The Legion counters that widow Gabrielle Mee was independent, strong-willed and happy and was never coerced into anything. The fact she led a less-restrictive life than others in its community shows she freely gave them her money, the Legion argues. Mee died in 2008 at age 96.
This very argument -- that she was given more independence than the other 3gf's -- is not a courtesy that denotes more freedom, but is rather a form of pandering. If a congregation has a rule, it is there for a reason. If women make promises of poverty, chastity, and obedience, then that is how they live their consecration (although, remember this is not real consecration).
If Mrs Mee made those promises, and then kept her own money, her own furniture and clothing, and ate her own food, and lived an independent life, then she was not living according to the statutes of her community. I know that elderly Religious (living in authenticly consecrated communities) often can skip portions of the Office, can have special diets, and a more relaxed life, but that is not what we have here. We have a woman with lots of money who was invited to live as a 3gf while not renouncing her money -- or living any sort of obedience.
That unique way of life was combined with the darker form of control -- namely the isolation from others who could benefit from her singular "independence" (i.e. members of her family). To allow her a chequebook and the ability to spend her money, but not allowing particular visits without minders or other forms of subtle control reveals the true nature of the Legion.
The "independence" she was allowed would not have been offered to any others (meaning women without fortunes) and thus it shows that her money created a particular status that the Legion played for their own ends. I don't fault Mrs Mee in the least, but cannot allow the Legion policy of pandering to a wealthy woman to be interpreted as their good will. Rather, it shows a kind of deviousness that played all ends to the middle.

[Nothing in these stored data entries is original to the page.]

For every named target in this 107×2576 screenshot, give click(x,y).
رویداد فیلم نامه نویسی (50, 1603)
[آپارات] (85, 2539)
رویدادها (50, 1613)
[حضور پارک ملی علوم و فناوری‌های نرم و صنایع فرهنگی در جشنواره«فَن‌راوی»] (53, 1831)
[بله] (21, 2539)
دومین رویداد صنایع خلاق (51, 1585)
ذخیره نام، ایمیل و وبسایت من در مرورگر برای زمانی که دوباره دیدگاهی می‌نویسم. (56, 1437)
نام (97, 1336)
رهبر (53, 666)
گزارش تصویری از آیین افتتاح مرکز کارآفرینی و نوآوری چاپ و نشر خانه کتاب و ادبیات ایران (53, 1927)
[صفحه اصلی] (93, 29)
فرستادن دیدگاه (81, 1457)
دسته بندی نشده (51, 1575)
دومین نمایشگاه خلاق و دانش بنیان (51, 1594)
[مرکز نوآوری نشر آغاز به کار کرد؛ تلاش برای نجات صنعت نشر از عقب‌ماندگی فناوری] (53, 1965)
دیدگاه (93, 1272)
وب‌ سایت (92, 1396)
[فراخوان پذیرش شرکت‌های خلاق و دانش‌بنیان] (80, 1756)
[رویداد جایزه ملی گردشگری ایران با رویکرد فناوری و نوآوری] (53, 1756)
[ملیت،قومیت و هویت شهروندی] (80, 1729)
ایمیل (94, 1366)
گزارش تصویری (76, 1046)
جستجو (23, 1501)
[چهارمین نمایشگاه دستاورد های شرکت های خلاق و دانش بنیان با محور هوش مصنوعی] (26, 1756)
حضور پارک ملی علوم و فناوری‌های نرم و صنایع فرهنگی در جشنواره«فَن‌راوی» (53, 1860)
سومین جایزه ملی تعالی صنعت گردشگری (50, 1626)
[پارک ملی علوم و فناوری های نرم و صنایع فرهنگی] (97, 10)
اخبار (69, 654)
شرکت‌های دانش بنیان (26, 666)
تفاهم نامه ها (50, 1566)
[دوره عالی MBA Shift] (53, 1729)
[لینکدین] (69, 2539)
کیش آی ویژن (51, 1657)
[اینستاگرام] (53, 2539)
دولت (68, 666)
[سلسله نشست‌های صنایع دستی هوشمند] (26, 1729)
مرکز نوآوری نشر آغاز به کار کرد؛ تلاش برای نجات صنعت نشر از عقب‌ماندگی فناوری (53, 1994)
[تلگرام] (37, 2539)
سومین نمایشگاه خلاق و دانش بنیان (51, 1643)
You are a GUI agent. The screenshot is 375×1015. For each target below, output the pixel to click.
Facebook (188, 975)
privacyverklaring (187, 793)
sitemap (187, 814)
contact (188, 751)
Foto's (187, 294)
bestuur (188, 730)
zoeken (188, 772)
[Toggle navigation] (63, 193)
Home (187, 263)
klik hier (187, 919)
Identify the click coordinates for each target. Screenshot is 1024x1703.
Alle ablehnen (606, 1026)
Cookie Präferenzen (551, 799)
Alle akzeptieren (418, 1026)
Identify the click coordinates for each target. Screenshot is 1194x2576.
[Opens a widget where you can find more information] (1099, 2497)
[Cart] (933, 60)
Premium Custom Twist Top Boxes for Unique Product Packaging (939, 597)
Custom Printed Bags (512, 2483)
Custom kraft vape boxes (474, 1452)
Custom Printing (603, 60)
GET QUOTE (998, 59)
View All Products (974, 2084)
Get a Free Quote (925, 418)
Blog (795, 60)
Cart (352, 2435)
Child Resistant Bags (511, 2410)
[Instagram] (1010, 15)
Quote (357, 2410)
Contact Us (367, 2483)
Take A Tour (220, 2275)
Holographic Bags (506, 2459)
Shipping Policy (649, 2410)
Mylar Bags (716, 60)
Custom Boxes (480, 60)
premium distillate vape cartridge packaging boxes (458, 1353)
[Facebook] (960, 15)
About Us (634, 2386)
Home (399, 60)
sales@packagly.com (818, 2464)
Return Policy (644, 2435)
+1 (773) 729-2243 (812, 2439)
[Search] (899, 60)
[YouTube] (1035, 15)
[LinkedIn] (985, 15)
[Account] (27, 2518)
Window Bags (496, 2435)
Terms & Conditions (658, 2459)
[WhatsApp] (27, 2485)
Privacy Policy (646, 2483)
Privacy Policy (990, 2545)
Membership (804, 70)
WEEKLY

The "middle" with the $60 million fortune at their disposal (while keeping a pious elderly woman happy).
[Bernie] Jackvony said in an interview Saturday that the order's decision to bend the rules for Mee was designed to "gain her favor and keep her under their wing."
"The rules did not apply to her, and when you look at it the reason why is clear: because she had the capability of providing enormous amounts of money on a regular basis," he said.